Taking each line of the material in turn, count those with the string "button" and answer with the count alone.
────────────────────────────────────────
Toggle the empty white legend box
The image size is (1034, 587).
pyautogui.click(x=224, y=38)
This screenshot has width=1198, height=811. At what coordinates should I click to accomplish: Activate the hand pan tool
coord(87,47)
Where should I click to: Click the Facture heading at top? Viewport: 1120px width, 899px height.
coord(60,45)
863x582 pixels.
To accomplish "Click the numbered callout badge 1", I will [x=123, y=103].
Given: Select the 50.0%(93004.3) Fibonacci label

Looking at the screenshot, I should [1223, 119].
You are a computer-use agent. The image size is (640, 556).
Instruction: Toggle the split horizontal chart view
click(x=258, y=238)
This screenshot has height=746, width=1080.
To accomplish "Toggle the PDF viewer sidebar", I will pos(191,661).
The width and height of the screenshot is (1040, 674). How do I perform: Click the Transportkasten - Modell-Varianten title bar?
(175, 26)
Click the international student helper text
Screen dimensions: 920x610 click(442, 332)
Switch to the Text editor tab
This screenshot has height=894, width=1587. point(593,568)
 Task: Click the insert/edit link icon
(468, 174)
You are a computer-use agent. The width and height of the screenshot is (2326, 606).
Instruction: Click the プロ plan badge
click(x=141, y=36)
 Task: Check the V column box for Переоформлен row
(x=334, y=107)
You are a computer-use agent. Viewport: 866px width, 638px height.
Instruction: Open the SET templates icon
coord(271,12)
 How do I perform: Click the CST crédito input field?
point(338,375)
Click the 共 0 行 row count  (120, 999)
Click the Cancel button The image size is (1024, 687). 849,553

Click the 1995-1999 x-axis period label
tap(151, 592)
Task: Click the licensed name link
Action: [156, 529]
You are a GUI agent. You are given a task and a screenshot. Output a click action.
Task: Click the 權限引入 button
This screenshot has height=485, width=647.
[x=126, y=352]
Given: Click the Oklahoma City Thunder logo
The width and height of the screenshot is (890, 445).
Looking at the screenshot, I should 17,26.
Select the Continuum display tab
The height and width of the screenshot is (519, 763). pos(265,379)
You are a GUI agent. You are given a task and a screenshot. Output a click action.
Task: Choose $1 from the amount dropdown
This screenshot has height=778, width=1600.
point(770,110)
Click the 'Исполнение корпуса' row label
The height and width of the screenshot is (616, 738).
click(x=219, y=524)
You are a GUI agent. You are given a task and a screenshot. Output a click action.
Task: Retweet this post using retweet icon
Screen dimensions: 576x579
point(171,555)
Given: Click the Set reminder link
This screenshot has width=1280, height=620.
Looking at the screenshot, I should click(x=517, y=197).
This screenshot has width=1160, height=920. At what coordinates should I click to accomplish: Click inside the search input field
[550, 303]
────────────────────────────────────────
## Problem solution
2